TASK REQUIREMENTS: The expected output is the full data, repeated exactly, without pictures.

____

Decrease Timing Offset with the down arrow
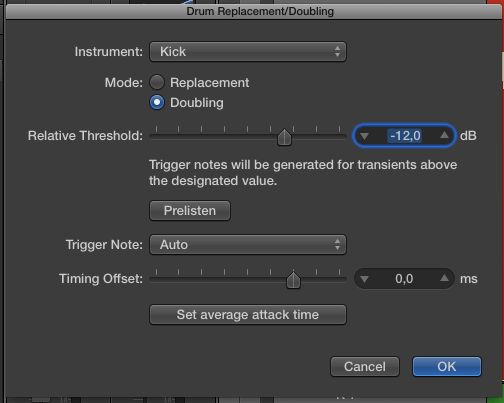pos(364,279)
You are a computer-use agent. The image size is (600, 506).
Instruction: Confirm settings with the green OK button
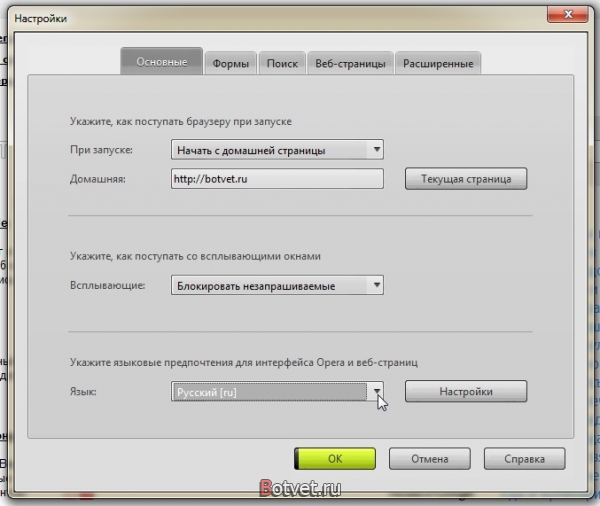[x=334, y=459]
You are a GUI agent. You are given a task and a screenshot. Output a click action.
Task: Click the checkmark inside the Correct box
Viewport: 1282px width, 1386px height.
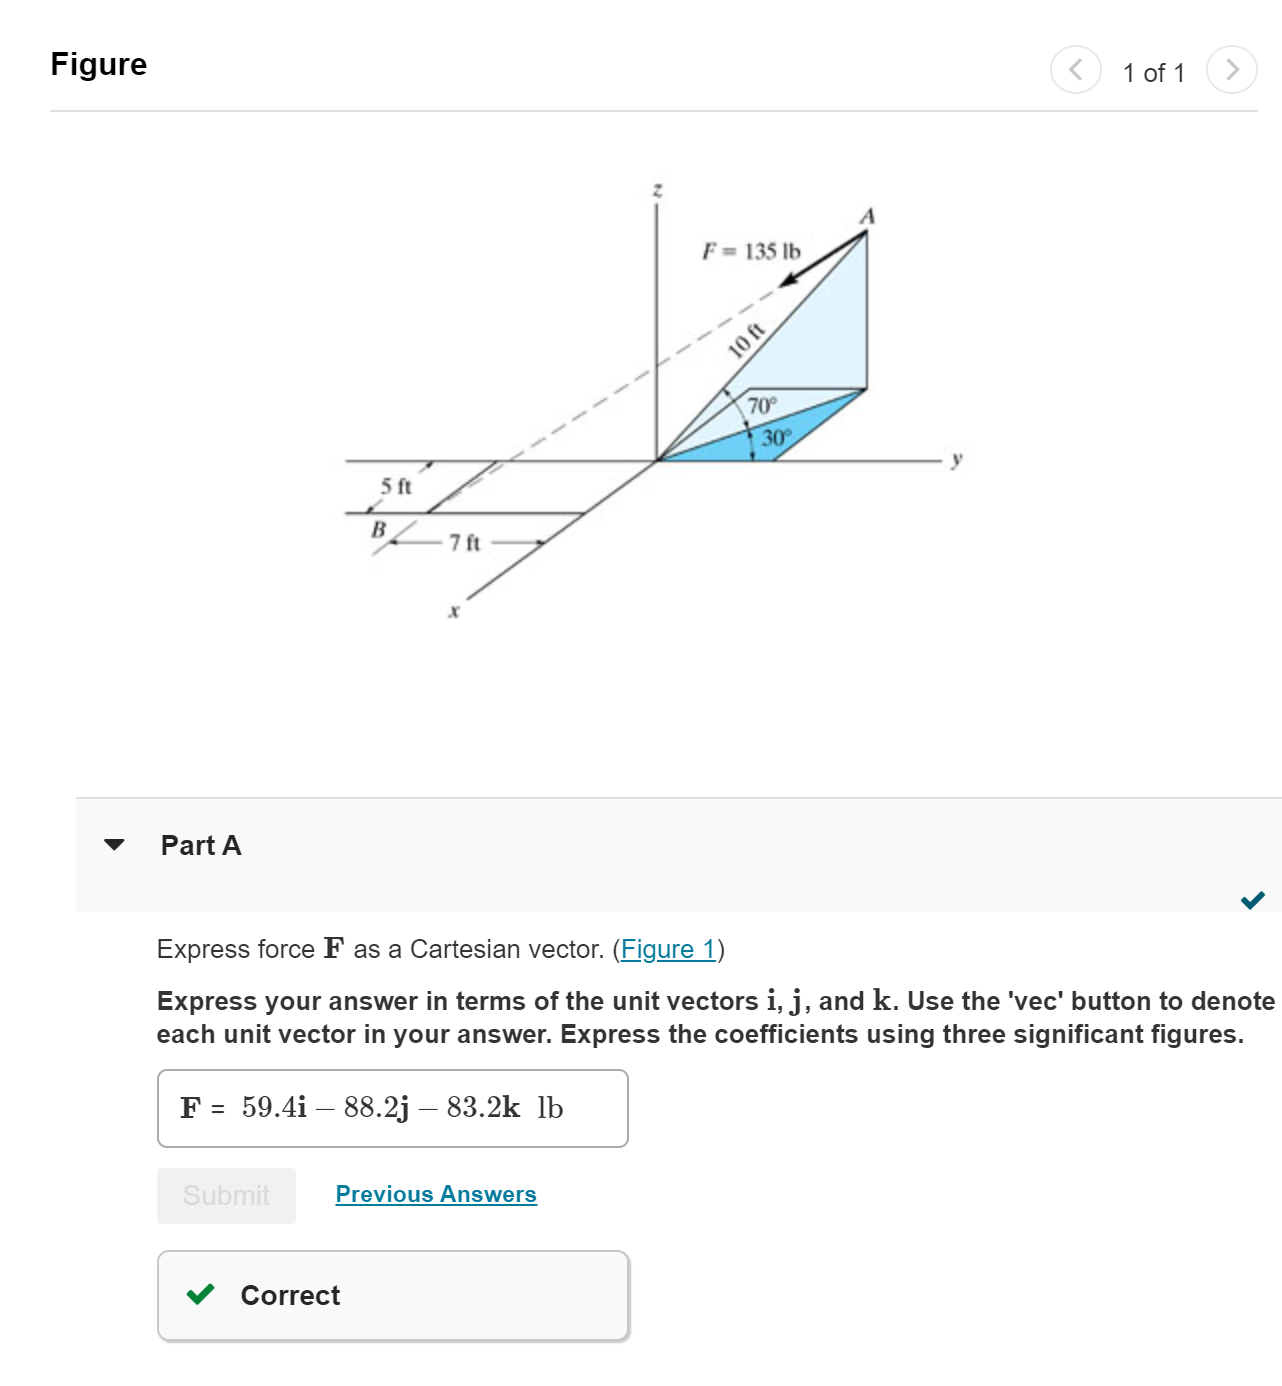[202, 1295]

____

THE ANSWER:
Decrease Timing Offset with the down arrow
pos(364,279)
You are a computer-use agent. The image size is (600, 506).
Instruction: Confirm settings with the green OK button
[x=334, y=459]
You are a GUI agent. You are given a task and a screenshot. Output a click action.
Task: Click the checkmark inside the Correct box
Viewport: 1282px width, 1386px height.
[202, 1295]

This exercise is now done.